See Note 13. Subsequent Events for further discussion of change in COPAS Wage Index Adjustment.  ENP reimburses the ultimate parent of the General Partner for any state, income, franchise, or similar tax incurred by it resulting from the inclusion of ENP in consolidated tax returns of the ultimate parent of the General Partner as required by applicable law.  The amount of any such reimbursement is limited to the tax that ENP would have incurred had it not been included in a combined group with the ultimate parent of the General Partner.

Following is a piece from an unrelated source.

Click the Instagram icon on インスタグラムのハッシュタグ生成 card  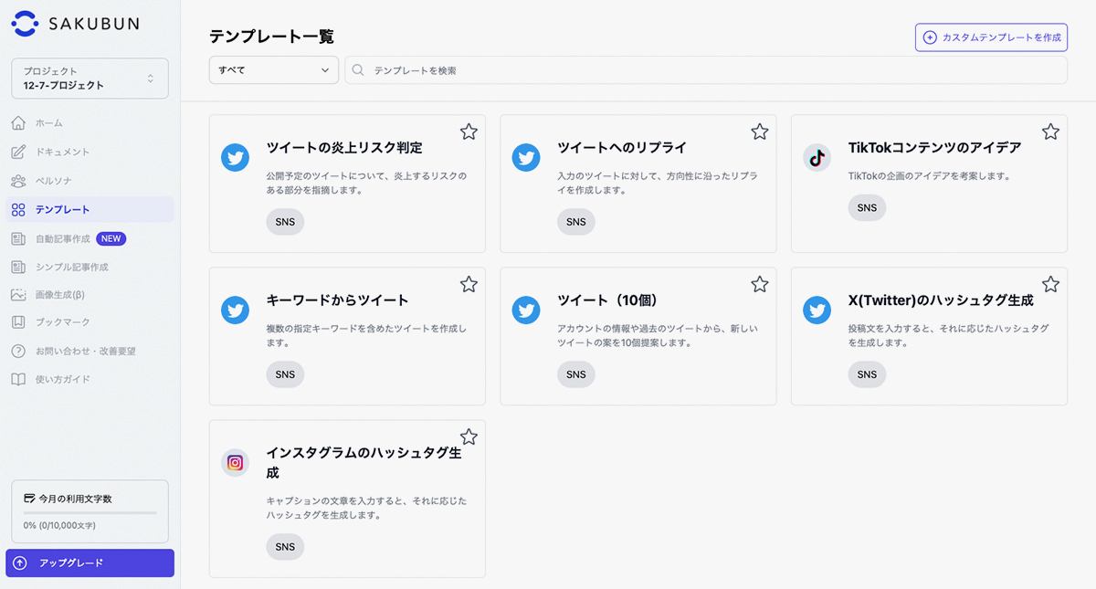(235, 462)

Administrative fees (including COPAS recovery) paid pursuant to the administrative services agreement are included in “General and administrative expenses” in the accompanying Consolidated Statement of Operations.  The reimbursements of actual third-party expenses incurred on ENP’s behalf are also included in “General and administrative expenses” in the accompanying Consolidated Statements of Operations.  The following table illustrates amounts paid by ENP pursuant to the administrative service agreement for the periods indicated:

   
Three Months Ended March 31,
 
   
2011
   
2010
 
   
(in thousands)
 
Administrative fees
  $ 1,588     $ 1,642  
COPAS recovery
  $ 805     $ 667  
Third-party expenses
  $ 1,855     $ 2,762  
 
As of March 31, 2011 and December 31, 2010, ENP had a payable to Vanguard of $1.4 million and $0.1 million, respectively, which is reflected as “Accounts payable – affiliate” in the accompanying Consolidated Balance Sheets.
 
Distributions

Each quarter, ENP pays cash distributions with respect to operations in the previous quarter on all of its outstanding units, including those common units held by the General Partner and its affiliates, and pays cash distributions to the General Partner based upon its general partner interest.  On February 14, 2011, ENP paid cash distributions of approximately $23 million, of which $10.7 million was paid to the General Partner and its affiliates.  On February 12, 2010, ENP paid cash distributions of approximately $24.6 million, of which $11.5 million was paid to the General Partner and its affiliates.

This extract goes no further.